• **Data to examine**:
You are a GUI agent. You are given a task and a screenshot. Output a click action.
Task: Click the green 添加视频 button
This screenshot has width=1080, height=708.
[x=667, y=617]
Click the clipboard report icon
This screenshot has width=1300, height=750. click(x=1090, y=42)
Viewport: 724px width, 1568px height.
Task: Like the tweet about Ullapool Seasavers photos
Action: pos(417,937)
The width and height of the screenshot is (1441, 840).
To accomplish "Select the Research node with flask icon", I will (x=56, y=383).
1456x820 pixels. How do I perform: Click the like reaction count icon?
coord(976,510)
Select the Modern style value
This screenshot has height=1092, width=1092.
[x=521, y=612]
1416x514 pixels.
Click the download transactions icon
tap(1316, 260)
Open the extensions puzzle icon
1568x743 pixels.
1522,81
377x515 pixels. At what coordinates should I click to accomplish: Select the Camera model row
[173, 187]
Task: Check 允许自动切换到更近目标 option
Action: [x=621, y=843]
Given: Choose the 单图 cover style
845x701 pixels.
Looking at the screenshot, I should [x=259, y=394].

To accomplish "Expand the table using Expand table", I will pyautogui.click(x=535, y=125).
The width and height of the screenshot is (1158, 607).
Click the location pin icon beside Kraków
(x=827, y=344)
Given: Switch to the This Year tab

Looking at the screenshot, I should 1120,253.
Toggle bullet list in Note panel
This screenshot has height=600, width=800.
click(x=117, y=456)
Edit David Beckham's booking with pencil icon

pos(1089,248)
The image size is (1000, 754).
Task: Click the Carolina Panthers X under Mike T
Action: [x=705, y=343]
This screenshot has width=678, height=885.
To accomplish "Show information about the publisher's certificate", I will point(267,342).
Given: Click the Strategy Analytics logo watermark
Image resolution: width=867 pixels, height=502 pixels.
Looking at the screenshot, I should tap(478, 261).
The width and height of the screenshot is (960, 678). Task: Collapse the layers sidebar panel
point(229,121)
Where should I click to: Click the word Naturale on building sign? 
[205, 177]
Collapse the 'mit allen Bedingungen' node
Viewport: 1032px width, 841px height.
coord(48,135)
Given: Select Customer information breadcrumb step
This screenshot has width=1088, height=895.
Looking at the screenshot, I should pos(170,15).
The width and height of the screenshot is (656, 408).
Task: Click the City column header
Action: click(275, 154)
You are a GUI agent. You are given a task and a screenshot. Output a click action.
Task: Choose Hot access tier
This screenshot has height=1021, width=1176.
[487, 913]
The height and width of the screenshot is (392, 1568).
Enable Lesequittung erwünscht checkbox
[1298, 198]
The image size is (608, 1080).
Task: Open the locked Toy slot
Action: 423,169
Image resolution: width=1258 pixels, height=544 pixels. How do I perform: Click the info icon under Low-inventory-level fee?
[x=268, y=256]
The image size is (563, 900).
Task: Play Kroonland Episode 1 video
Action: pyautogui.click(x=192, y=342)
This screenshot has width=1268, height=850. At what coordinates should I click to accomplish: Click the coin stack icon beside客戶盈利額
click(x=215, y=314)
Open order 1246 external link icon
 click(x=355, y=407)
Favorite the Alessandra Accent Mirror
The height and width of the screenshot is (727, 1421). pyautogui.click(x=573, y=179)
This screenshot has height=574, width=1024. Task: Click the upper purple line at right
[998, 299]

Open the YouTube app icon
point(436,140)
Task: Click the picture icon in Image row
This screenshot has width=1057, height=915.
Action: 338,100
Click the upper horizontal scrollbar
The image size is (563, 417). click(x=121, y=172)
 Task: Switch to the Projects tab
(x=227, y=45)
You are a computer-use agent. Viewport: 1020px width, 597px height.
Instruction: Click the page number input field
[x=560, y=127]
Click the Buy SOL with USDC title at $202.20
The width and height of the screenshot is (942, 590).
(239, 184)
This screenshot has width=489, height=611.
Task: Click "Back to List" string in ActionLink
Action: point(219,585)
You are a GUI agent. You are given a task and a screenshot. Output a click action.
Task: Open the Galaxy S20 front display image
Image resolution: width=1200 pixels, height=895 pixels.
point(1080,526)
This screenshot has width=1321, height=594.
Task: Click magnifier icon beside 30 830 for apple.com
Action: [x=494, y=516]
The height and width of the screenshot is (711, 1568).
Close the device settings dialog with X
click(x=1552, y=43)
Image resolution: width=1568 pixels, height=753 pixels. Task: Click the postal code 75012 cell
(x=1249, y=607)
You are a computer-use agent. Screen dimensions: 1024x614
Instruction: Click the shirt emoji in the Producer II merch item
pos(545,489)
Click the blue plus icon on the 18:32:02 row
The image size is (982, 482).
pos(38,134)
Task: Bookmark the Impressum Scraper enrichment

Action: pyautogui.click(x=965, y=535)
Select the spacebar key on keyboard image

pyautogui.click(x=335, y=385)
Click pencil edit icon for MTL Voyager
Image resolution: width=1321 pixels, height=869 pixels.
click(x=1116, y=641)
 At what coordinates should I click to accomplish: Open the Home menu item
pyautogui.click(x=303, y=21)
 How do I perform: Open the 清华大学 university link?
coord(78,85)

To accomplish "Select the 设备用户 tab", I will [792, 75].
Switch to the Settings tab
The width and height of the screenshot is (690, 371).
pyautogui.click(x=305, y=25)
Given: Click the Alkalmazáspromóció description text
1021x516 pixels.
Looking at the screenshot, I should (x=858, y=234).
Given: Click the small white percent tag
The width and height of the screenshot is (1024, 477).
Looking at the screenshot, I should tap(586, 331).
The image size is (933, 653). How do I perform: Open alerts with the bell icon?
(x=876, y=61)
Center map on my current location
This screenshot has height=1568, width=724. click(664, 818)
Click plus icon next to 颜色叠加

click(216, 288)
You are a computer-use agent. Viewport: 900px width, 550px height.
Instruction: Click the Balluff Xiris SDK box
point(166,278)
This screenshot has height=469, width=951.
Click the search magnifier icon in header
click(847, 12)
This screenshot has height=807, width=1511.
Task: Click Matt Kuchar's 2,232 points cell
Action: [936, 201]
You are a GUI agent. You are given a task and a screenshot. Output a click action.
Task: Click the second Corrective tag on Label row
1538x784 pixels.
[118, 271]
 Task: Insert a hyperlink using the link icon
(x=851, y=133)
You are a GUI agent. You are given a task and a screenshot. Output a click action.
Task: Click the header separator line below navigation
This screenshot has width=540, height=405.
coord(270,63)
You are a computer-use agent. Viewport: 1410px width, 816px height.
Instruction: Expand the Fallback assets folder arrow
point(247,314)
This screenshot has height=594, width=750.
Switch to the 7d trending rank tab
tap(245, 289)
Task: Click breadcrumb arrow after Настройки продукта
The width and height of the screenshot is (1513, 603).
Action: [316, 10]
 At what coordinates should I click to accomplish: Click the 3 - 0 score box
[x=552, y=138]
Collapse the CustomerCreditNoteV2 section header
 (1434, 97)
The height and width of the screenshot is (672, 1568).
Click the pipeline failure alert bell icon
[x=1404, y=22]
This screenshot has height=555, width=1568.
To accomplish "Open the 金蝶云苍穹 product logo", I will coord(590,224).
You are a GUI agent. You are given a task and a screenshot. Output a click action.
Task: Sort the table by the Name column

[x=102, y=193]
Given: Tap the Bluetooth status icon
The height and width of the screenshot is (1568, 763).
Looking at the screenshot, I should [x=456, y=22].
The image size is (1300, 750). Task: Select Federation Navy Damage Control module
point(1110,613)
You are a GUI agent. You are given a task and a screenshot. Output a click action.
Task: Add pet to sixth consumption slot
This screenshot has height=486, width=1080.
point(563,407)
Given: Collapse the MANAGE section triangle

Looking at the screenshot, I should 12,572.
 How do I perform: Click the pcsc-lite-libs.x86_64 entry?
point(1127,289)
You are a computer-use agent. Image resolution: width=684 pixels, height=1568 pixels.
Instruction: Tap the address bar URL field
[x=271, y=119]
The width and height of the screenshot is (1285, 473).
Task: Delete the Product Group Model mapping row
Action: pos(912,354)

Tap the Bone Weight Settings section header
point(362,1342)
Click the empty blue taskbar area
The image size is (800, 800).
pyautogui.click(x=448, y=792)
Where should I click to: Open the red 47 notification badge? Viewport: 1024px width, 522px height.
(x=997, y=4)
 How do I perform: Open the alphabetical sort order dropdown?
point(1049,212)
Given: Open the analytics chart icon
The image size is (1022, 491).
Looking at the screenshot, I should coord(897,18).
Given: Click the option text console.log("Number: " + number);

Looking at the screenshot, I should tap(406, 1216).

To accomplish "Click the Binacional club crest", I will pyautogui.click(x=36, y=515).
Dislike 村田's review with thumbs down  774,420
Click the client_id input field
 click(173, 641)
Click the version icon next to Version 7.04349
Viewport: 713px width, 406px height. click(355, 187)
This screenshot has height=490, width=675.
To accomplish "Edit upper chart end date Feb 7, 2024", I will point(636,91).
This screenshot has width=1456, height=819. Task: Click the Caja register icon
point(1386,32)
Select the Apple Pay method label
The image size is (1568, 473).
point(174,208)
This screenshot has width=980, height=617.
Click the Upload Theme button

• **What to do**: Search the listing for the word "logo", and copy every line in which it is found.

• **Written response**:
Given: Click the Strategy Analytics logo watermark
To accomplish "Open the 金蝶云苍穹 product logo", I will coord(590,224).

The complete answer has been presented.